Describing the application as “appalling” and being a humanities professor, Chinn had nothing intelligent to say about this application. In fact, she should be embarrassed to have said the following thing:
“Of course, an application like this defines crime pretty narrowly, since all crimes happen in all kinds of neighborhoods. I can’t imagine that there aren’t perpetrators of domestic violence, petty and insignificant drug possession, fraud, theft, and rape in every area.”
GPS for today comments:
What seems so interesting about these comments is that they don’t seem to take into account Microsoft having employees who employ common sense. Why would anyone with even a small amount of sense think that incidents of insider trading ought to be included right along with rapes and muggings when determining a safe or unsafe walking route?
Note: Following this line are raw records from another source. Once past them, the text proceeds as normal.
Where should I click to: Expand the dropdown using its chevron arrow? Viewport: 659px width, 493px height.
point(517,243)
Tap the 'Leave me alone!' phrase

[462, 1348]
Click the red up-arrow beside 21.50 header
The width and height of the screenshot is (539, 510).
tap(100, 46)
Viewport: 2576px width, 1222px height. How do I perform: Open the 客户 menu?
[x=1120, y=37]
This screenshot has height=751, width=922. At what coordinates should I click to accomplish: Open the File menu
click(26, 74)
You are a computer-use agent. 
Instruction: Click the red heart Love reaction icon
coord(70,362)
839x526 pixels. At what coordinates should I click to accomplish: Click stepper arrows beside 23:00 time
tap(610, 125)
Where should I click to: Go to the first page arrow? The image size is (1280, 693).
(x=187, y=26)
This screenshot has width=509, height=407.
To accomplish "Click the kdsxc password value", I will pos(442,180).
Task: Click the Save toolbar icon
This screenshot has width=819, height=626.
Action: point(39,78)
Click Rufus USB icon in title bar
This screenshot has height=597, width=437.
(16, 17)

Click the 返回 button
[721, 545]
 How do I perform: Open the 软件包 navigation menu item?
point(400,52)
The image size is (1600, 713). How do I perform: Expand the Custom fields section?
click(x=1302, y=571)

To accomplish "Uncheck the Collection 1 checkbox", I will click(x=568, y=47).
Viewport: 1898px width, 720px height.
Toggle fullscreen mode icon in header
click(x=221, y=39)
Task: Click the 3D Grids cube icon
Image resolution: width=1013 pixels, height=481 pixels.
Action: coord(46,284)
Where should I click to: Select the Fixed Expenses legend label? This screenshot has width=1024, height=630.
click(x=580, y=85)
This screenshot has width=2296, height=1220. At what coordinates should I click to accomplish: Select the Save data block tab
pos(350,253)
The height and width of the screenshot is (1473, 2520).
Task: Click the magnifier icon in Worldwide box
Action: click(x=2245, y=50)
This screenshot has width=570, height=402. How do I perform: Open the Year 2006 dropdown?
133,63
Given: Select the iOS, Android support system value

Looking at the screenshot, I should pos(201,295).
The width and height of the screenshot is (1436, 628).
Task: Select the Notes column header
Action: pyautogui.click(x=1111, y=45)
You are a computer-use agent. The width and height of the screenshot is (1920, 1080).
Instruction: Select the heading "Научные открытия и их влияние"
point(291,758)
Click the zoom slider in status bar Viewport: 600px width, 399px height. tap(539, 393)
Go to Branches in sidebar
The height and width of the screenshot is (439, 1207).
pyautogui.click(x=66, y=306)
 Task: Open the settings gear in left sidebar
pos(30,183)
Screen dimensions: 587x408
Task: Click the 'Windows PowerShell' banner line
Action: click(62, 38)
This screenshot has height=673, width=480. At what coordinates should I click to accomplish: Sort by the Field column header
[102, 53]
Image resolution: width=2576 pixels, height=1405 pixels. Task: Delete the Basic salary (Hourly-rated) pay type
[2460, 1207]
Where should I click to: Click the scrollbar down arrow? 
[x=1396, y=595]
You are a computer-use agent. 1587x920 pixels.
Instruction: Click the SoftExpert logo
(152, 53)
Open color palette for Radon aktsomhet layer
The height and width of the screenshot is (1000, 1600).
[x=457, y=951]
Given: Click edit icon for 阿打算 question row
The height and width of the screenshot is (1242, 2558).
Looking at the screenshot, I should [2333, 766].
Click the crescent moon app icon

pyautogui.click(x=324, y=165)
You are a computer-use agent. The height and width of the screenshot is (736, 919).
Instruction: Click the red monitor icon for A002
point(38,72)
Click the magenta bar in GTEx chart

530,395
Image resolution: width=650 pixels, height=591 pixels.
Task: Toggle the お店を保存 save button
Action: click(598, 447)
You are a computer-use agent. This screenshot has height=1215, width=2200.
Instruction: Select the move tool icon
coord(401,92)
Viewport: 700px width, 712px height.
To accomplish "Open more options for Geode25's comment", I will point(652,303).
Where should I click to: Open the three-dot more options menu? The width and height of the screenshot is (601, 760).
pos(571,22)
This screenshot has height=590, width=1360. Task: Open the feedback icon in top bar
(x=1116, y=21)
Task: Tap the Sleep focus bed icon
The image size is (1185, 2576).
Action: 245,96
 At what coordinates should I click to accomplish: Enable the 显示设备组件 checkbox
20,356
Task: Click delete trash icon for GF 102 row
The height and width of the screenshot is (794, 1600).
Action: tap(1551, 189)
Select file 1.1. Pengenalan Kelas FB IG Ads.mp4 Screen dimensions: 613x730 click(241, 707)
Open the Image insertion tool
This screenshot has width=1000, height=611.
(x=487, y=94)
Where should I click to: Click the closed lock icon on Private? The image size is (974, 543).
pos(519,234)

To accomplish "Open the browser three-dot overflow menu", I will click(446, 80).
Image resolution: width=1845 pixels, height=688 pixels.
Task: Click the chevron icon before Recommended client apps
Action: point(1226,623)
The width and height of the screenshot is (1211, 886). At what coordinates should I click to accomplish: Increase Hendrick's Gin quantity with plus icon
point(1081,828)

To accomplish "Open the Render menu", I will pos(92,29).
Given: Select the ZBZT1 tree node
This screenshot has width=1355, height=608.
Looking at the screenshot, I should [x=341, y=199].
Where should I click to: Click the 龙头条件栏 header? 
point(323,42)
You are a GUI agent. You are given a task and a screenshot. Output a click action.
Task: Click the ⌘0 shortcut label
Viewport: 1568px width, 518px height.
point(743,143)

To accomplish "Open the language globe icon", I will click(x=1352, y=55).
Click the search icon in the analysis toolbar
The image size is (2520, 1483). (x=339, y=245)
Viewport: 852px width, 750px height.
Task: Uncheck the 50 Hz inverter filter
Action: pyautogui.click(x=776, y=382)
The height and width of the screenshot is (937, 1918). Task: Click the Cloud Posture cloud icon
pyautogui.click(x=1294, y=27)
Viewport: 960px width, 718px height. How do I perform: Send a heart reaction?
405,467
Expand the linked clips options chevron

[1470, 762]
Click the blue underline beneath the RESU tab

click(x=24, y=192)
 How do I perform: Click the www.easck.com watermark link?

I would be absolutely shocked with surprise if Chinn is not an ardent and passionate supporter of gun control. Decent citizens, in Chinn’s ideal world probably would be reduced to going through city neighborhoods unprotected neither by knowledge nor by firepower.
Radio Derb has further commentary on other ridiculous aspects of Chinn’s comments linked here.
Painful as it may be to think about, there are unsafe neighborhoods in American cities. People are best advised to avoid them. Those who refuse that advice are indeed taking their lives in their own hands. The risks of entering such neighborhoods may not be huge, but neither is the benefit. Having defended criminals in law courts for eight years, I can tell you that some of the denizens of such neighborhoods are not joking around. Having sat alone in jailhouse interview rooms with them, I clearly got the picture that I would not want to encounter such individuals in their natural habitat. One public defender in my town got mugged by his own client on the way out of the courthouse after he won his client’s trial. Such people tend to be low income. Such people tend to live in certain predictable areas of town, areas that outsiders may not be familiar with. This does not mean that everybody in such neighborhoods in evil, criminal, or even that they have bad breath. It means that crime statistics point to the existence of a certain number of people like that in that area. It only takes one such person to ruin your whole afternoon.
All of the above is obvious.
Being a good person, according to the Politically Correct, means the willingness to sacrifice one’s wealth, one’s health or even one’s life rather than acknowledge uncomfortable truths no matter how obvious.